Input data:
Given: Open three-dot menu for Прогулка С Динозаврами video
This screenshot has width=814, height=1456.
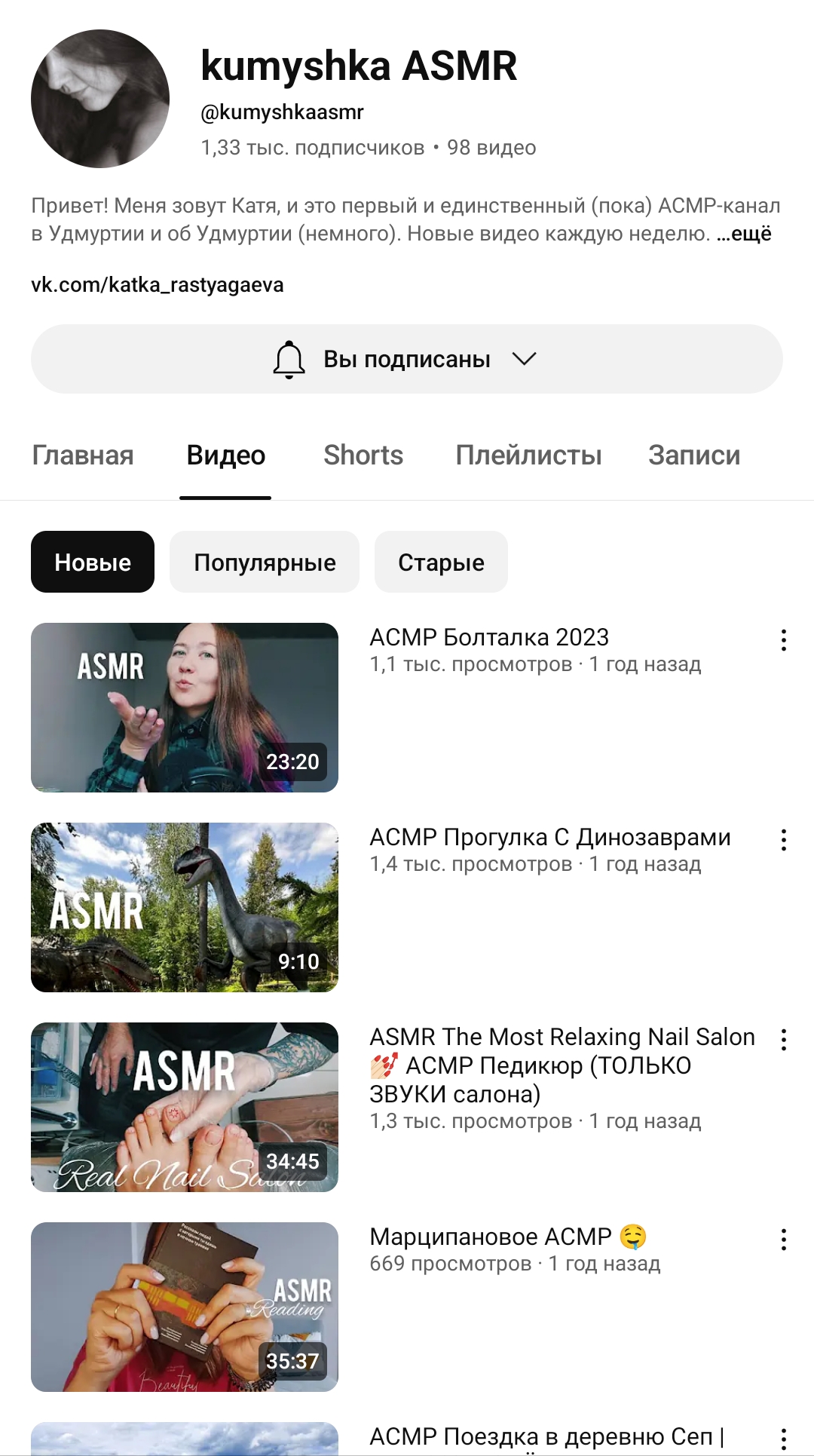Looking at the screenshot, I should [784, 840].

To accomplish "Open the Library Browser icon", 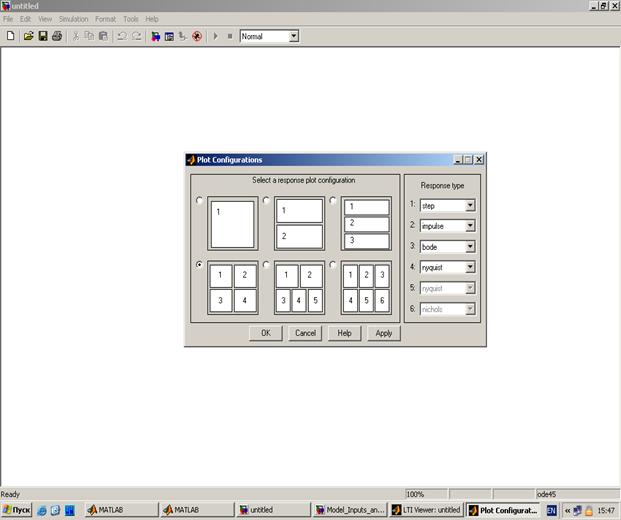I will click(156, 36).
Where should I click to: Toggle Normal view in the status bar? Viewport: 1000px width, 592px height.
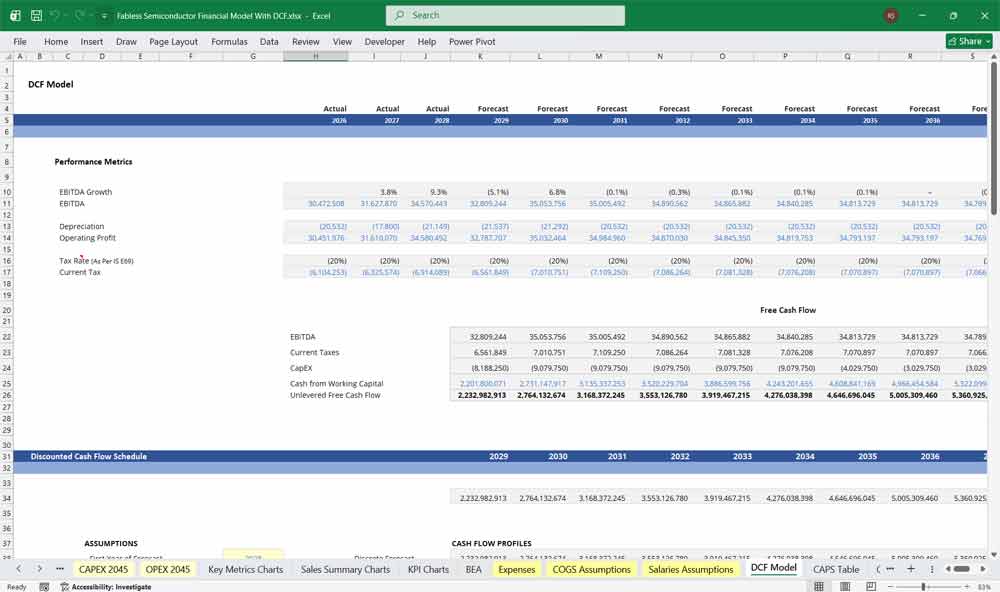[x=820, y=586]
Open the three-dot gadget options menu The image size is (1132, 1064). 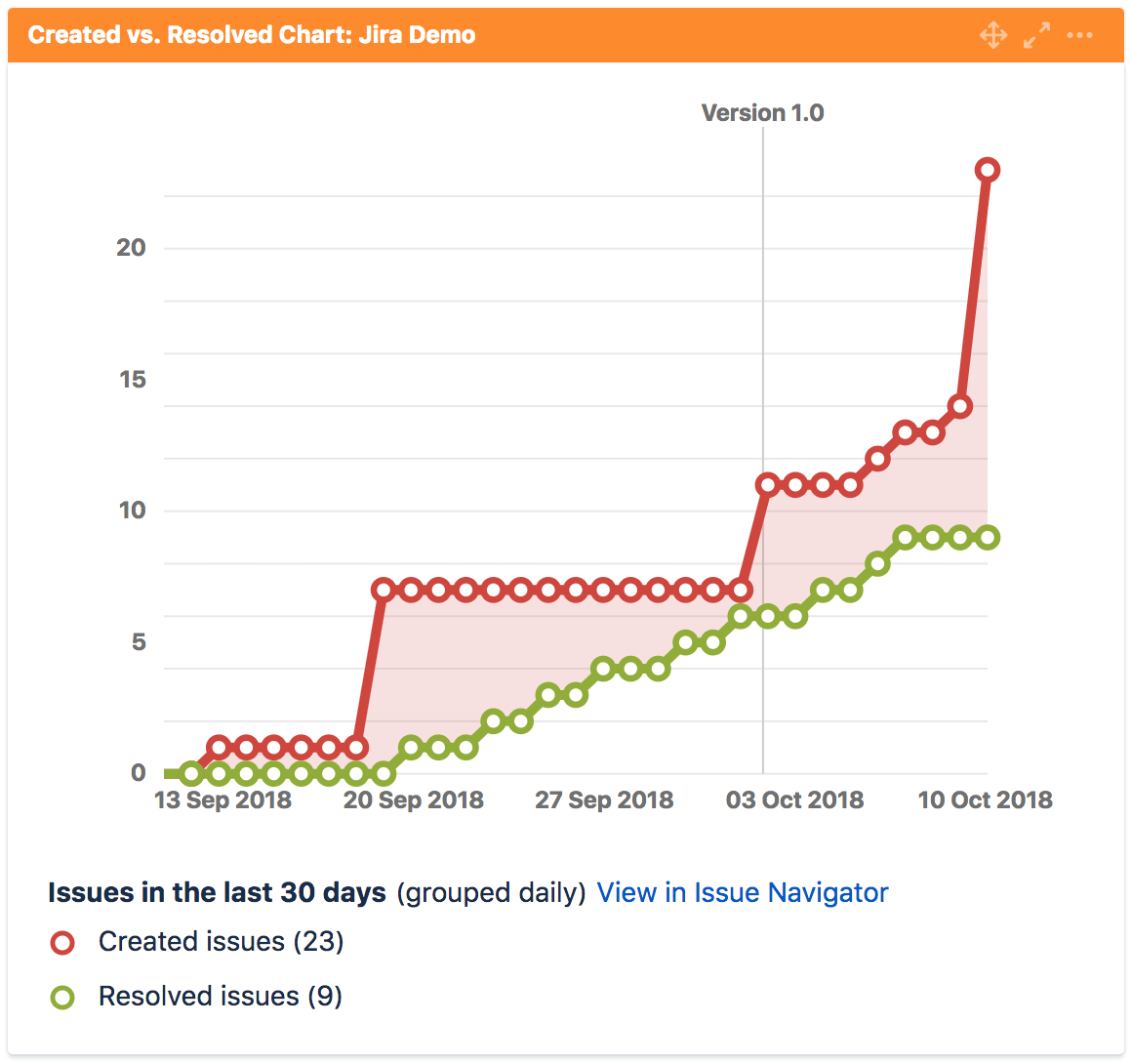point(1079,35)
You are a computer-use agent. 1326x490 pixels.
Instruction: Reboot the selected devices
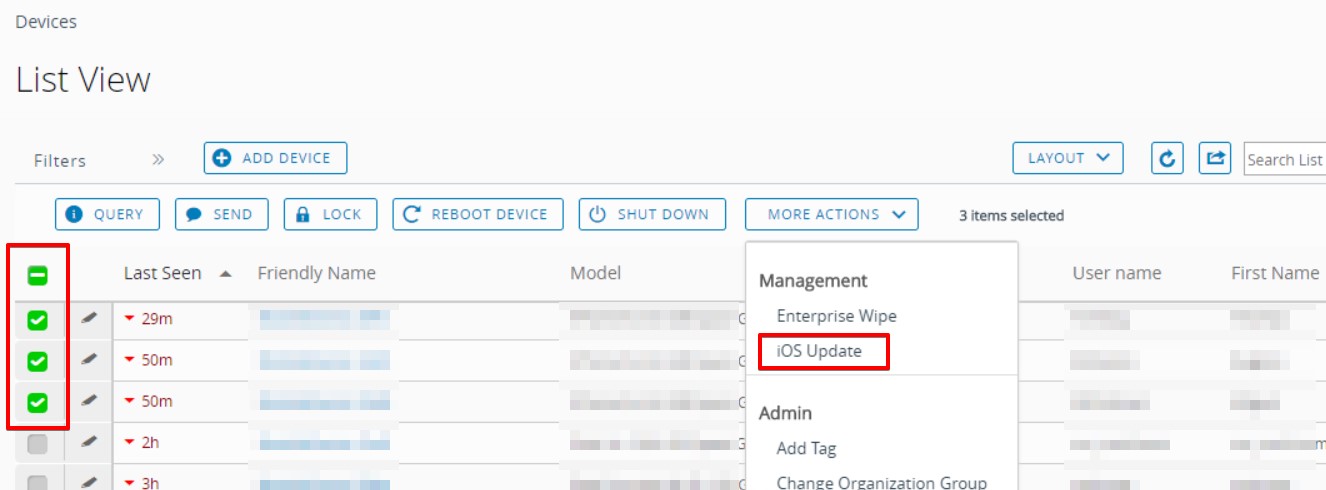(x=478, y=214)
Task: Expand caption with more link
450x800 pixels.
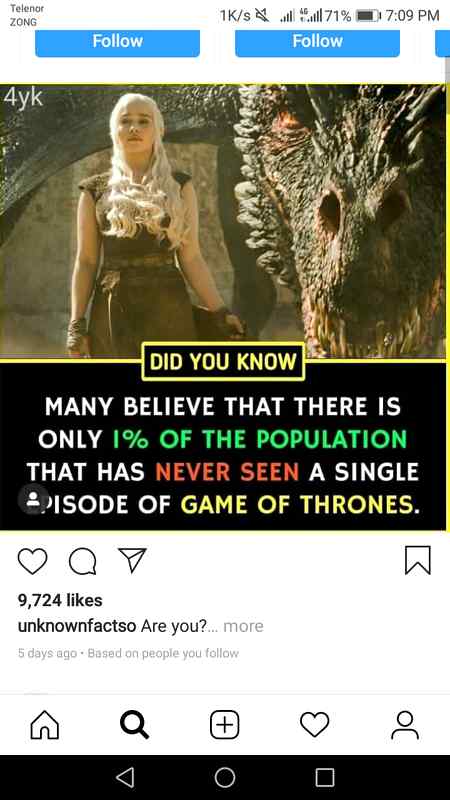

Work order: Every line of the material that holds "pixels" should be copied out as the answer.

Finished exercise:
You are a computer-use agent. 1326x490 pixels.
450x800 pixels.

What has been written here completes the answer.